START Data for analysis

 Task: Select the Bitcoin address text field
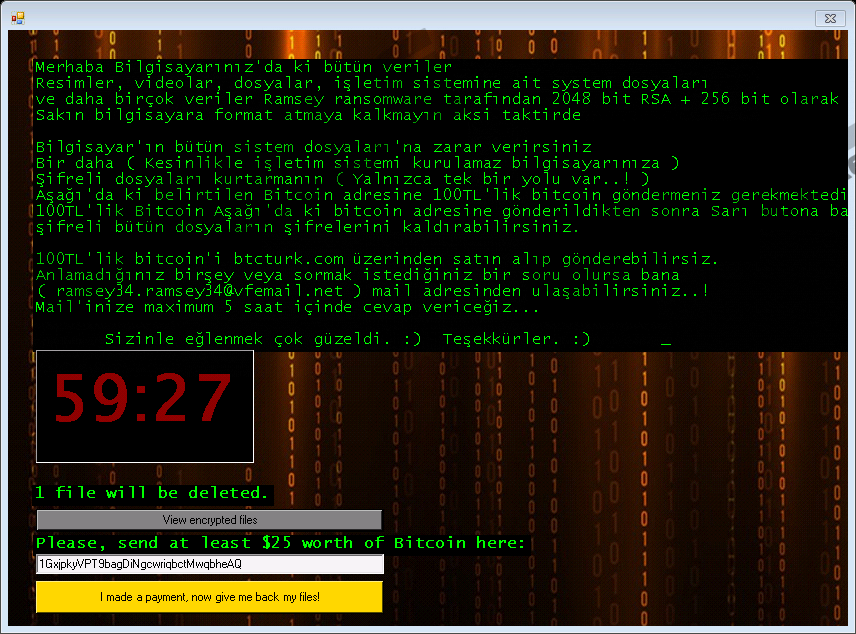click(x=209, y=565)
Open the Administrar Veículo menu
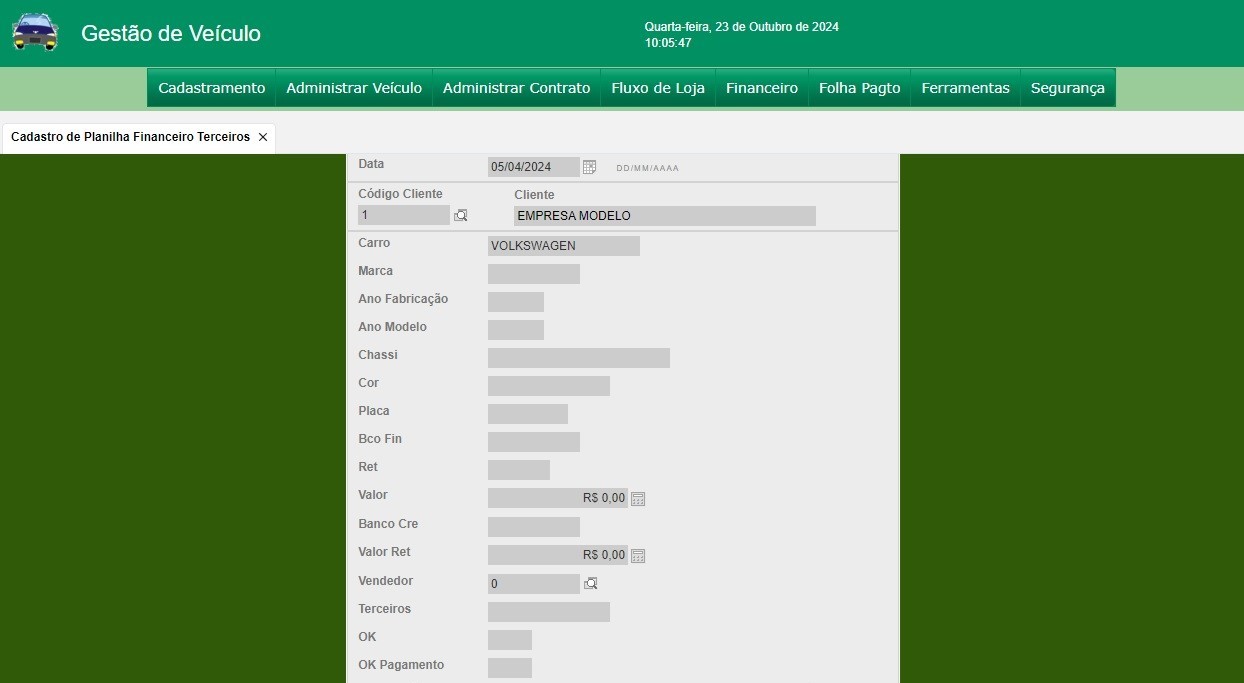The image size is (1244, 683). [354, 88]
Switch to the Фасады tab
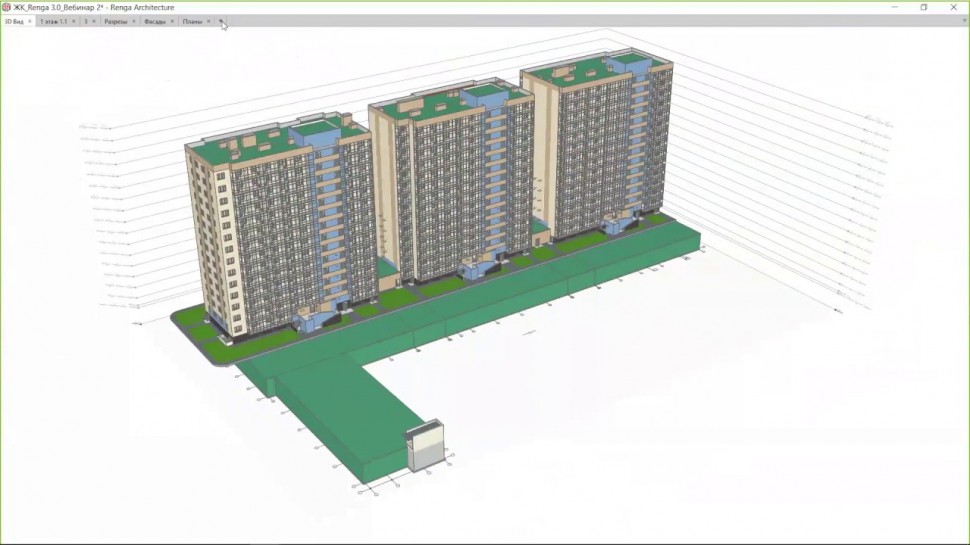The width and height of the screenshot is (970, 545). click(x=154, y=21)
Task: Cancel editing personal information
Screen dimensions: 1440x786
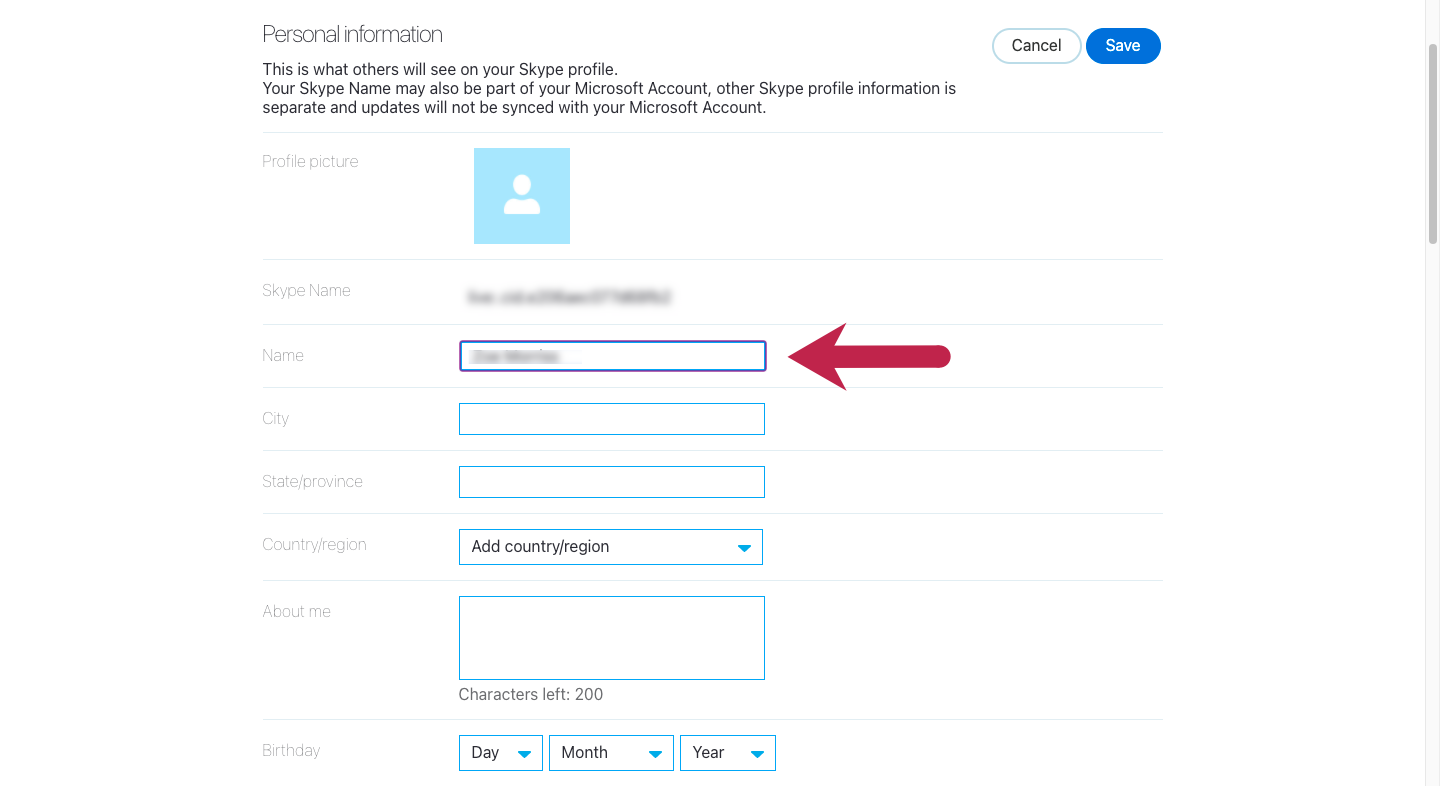Action: pos(1036,45)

END Data for analysis

• Task details
Pictures are not part of the answer. Restate word for word the lines from the one with "Switch to the Фасады tab" through the last line of the records.

• Response for this exercise
Switch to the Фасады tab
The width and height of the screenshot is (970, 545). click(x=154, y=21)
Task: Cancel editing personal information
Screen dimensions: 1440x786
Action: pos(1036,45)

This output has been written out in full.